The Children's Guardian is not permitted to grant a working with children check clearance to a person convicted of an offence specified in Schedule 2 to the Child Protection (Working with Children) Act, if the offence was committed as an adult: Child Protection (Working with Children) Act, s 18(1)(a). The offence of assault with an act of indecency, under s 61E of the Crimes Act 1900 (NSW), is an offence specified in Schedule 2.
Having committed a Schedule 2 offence, the applicant is a "disqualified person" (Child Protection (Working with Children) Act, s 18(1)). However, the Tribunal may, on the application of a disqualified person, make an order declaring that the person is not to be treated as a disqualified person for the purposes of the Child Protection (Working with Children) Act in respect of an offence specified in the order (an enabling order): Child Protection (Working with Children) Act, s 28(1).
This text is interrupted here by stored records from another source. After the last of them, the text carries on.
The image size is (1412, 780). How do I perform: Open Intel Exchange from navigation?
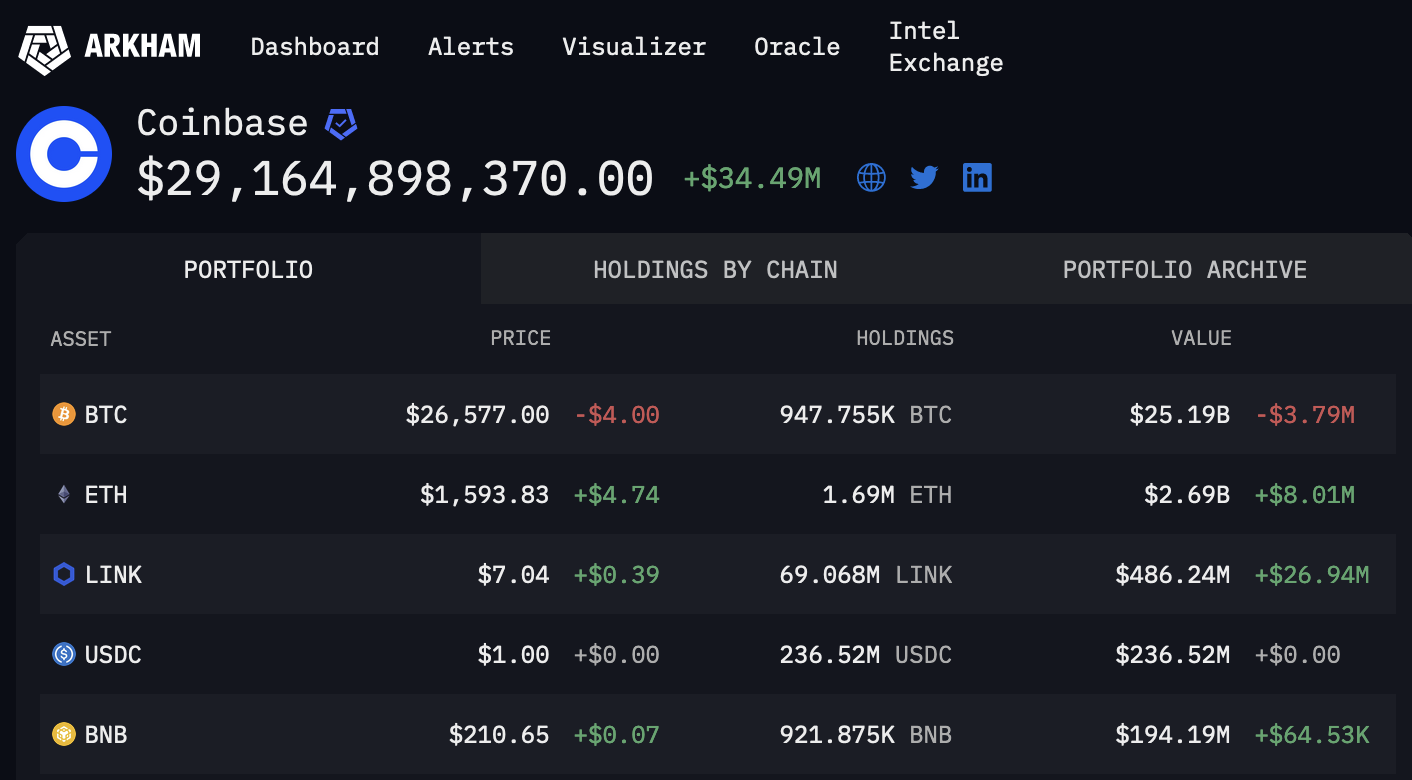tap(946, 47)
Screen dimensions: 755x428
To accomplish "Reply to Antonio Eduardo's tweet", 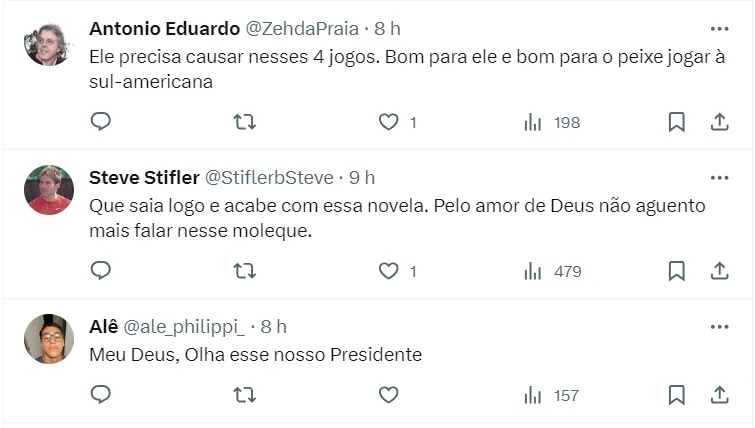I will point(100,122).
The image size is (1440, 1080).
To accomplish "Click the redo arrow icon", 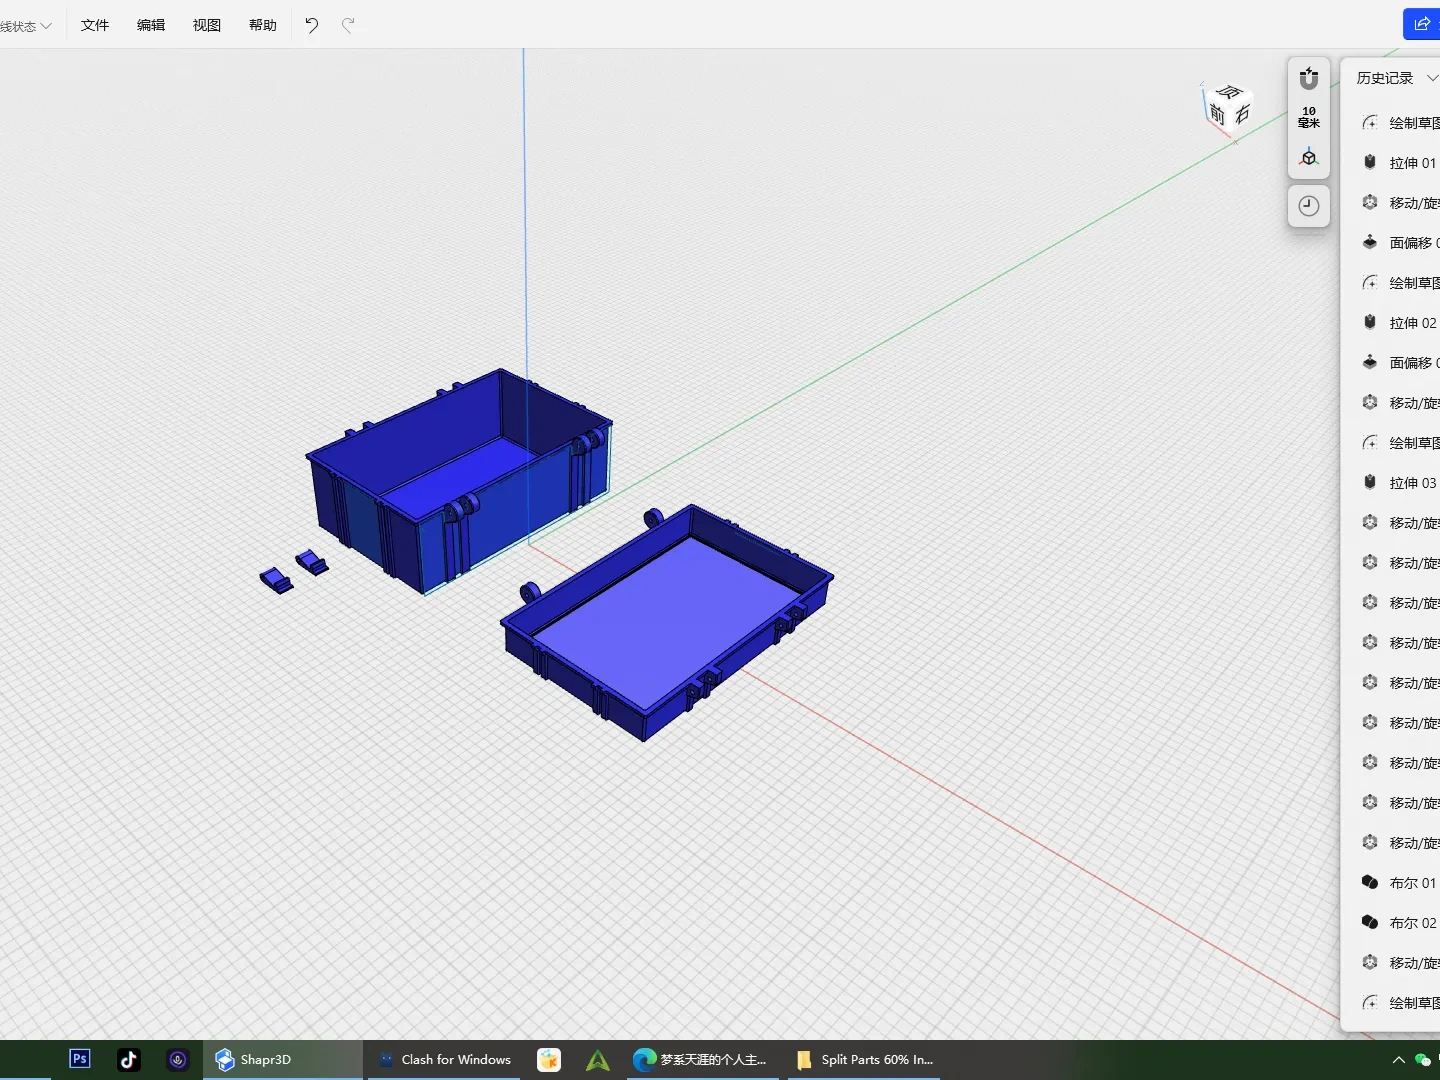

If the Tribunal makes such an order, it may also order the Children's Guardian to grant the person the subject of the order a clearance (Child Protection (Working with Children) Act, s 28(6)).
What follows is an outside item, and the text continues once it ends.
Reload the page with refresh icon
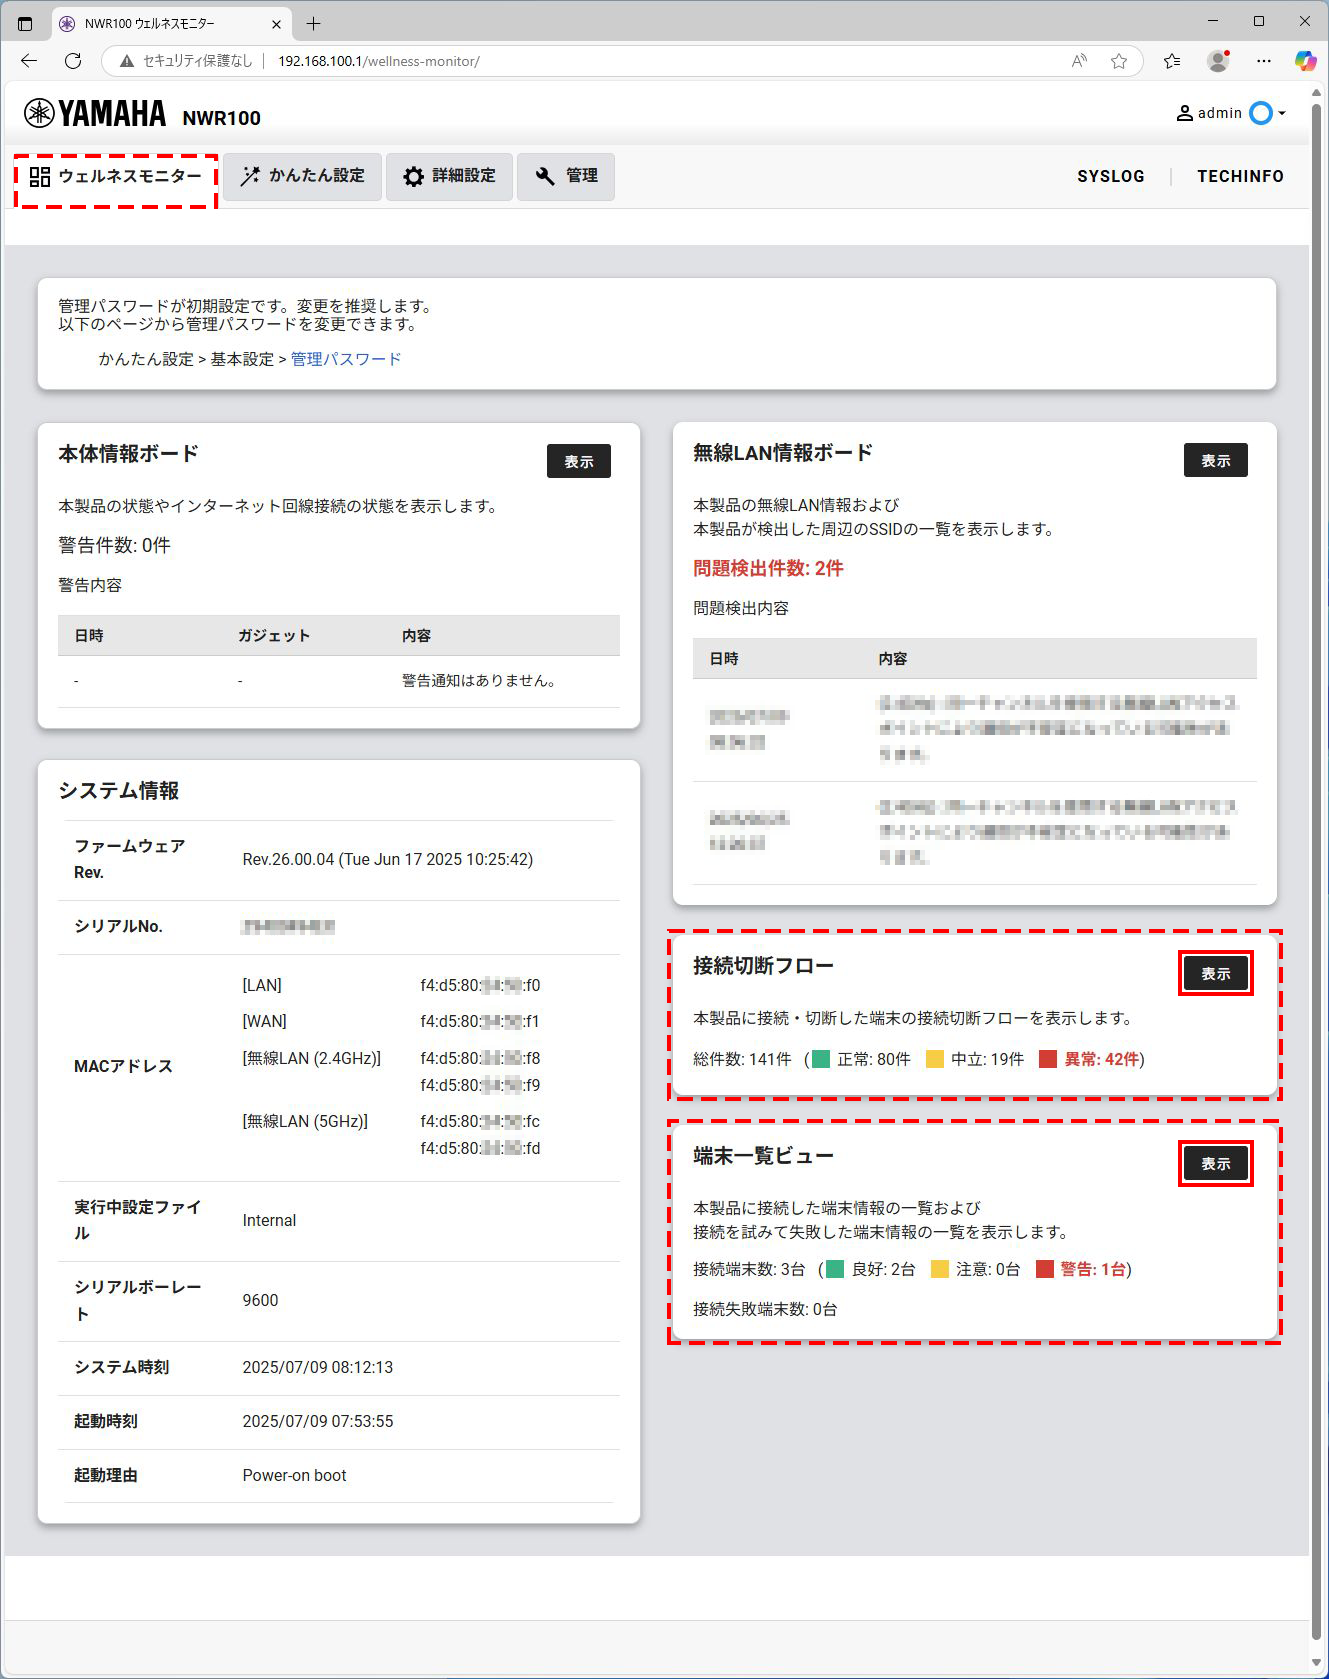This screenshot has width=1329, height=1679. [73, 61]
In any proceedings where an enabling order is sought, it is to be presumed, unless the applicant proves to the contrary, that the applicant poses a risk to the safety of children: Child Protection (Working with Children) Act, s 28(7).
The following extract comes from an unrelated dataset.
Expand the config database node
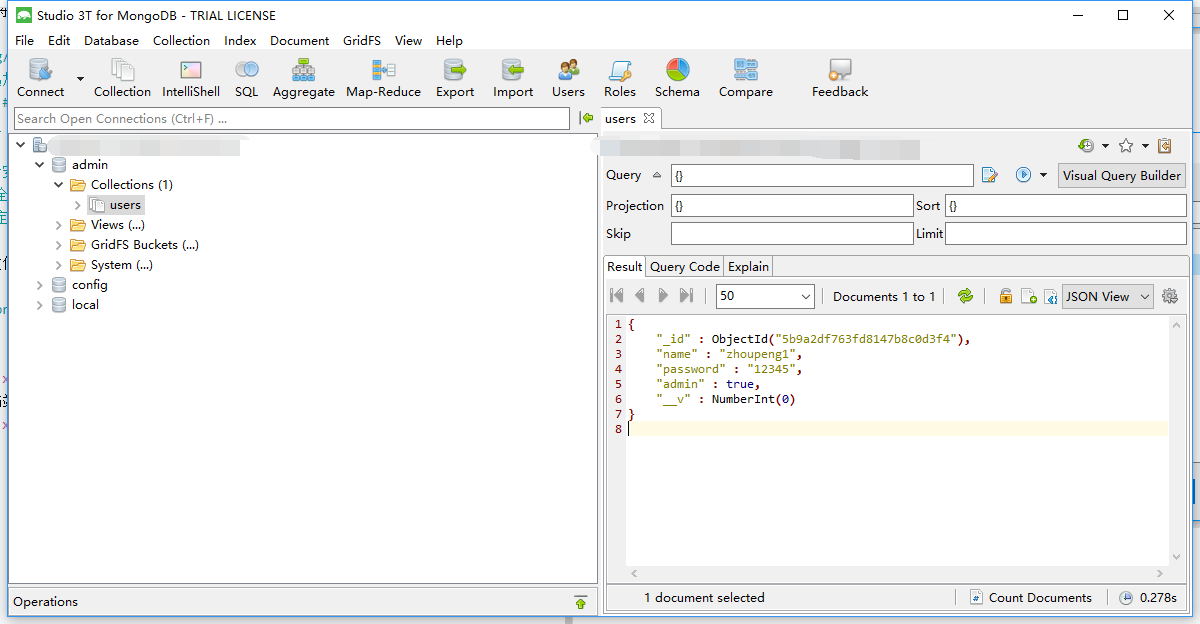Screen dimensions: 1200x624 pos(40,285)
When determining an application, under s 28(1) of the Child Protection (Working with Children) Act, the Tribunal is to have regard to the following matters which are set out in s 30(1) of the Act:
"(a) the seriousness of the offences with respect to which the person is a disqualified person or any matters that caused a refusal of a clearance or imposition of an interim bar,
(b) the period of time since those offences or matters occurred and the conduct of the person since they occurred,
(c) the age of the person at the time the offences or matters occurred,
(d) the age of each victim of any relevant offence or conduct at the time they occurred and any matters relating to the vulnerability of the victim,
(e) the difference in age between the victim and the person and the relationship (if any) between the victim and the person,
(f) whether the person knew, or could reasonably have known, that the victim was a child,
(g) the person's present age,
(h) the seriousness of the person's criminal history and the conduct of the person since the matters occurred,
(i) the likelihood of any repetition by the person of the offences or conduct and the impact on children of any such repetition,
(i) any order of a court or tribunal that is in force in relation to the person,
(j) any information given by the applicant in, or in relation to, the application,
(j) any relevant information in relation to the person that was obtained in accordance with section 36A,
(k) any other matters that the Children's Guardian considers necessary."
Further, pursuant to s 30(1A) of the Child Protection (Working with Children) Act, the Tribunal must be satisfied of certain matters before making an order which has the effect of enabling a person to work with children. Section 30(1A) provides:
"(1A) The Tribunal may not make an order under this Part which has the effect of enabling a person (the affected person) to work with children in accordance with this Act unless the Tribunal is satisfied that:
(a) a reasonable person would allow his or her child to have direct contact with the affected person that was not directly supervised by another person while the affected person was engaged in any child-related work, and
(b) it is in the public interest to make the order."
The issue for determination is whether the applicant has established, on the balance of probabilities, that he does not pose a risk to the safety of children: AYU v NSW Office of the Children's Guardian [2014] NSWCATAD 69 at [35]; BHA v Children's Guardian [2014] NSWCATAD 161 at [26].